Ultra-green concrete  (UGC)

The project aims at developing a new family of concretes (UGC: ultra-green concrete) to radically reduce the CO2 emissions related to this material, substantially beyond the CO2 savings of any of the technologies currently available. The project approaches the development of UGC with a novel and innovative two-fold strategy, moving the field of cement and concrete science far beyond its current state-of-the-art to achieve the ambitious carbon-reduction target:

1. Reduce the amount of clinker in cement substantially below 50%, maximizing the use of mineral additions such as calcined clay and limestone and others  through a fundamental understanding of reaction kinetics and hydrate precipitation that contributes to reduce porosity.
2. Reduce the amount of binder (hydrated paste) below 250 kg/m3 per cubic meter of concrete.

Limestone calcined clay cements (LC3)

LC3, blended cement produced by the combination of limestone, calcined clays and Portland cement provides a solution that achieves equivalent mechanical performance to OPC (Type I/II), better durability against chloride and ASR and a reduction of CO2 emissions by about 40%. Furthermore it is cost effective, and due to the similarities with OPC it is a material that can be adopted today using the same construction equipment and workforce worldwide. Among his contributions of Dr. Zunino to the LC3 technology, establishing a mechanism of sulfate requirement in blended cements and a detailed description of the microstructural development of LC3 can be considered landmarks of his work. Currently, Dr. Zunino remains active in the LC3 research team, actively participating in education and dissemination activities organized in different regions of the world.

Hydration and phase assemblage of Portland limestone cements (PLC)

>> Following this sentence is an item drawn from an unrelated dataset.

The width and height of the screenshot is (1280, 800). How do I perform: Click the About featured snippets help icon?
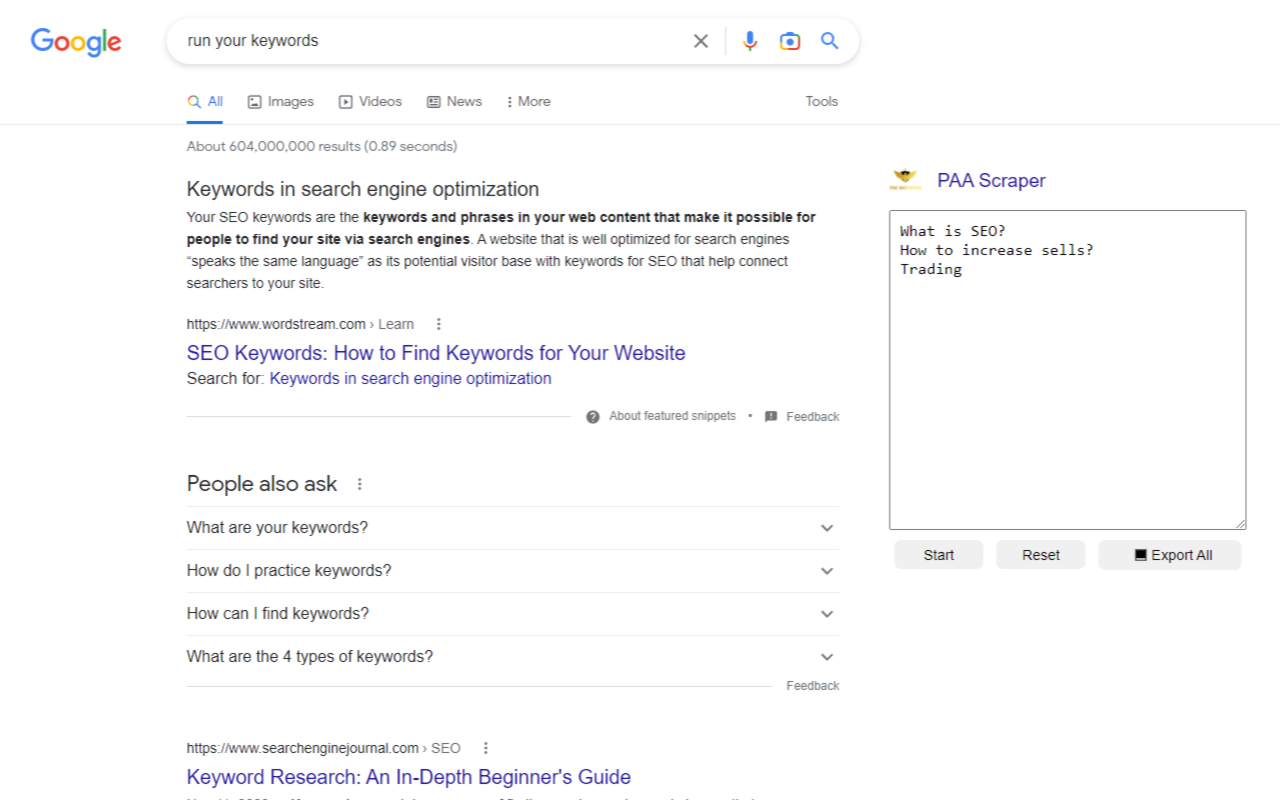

Limestone, while mostly inert, provides excellent nucleation surfaces for the precipitation of hydrates, and in some cases may positively contribute to the workability of the material. Nowadays, these cements are more common than conventional Type I/II Portland cements. Furthermore, the widespread availability of limestone makes these cements ideal candidates for scaling up replacement of clinker beyond what is feasible with just limestone with other locally available materials. This is for example happening currently in the USA, switching from Type I/II  to almost exclusively Portland limestone cements (Type IL in ASTM C595), roughly saving 10% of CO2 relative to the previous situation where OPC was dominant.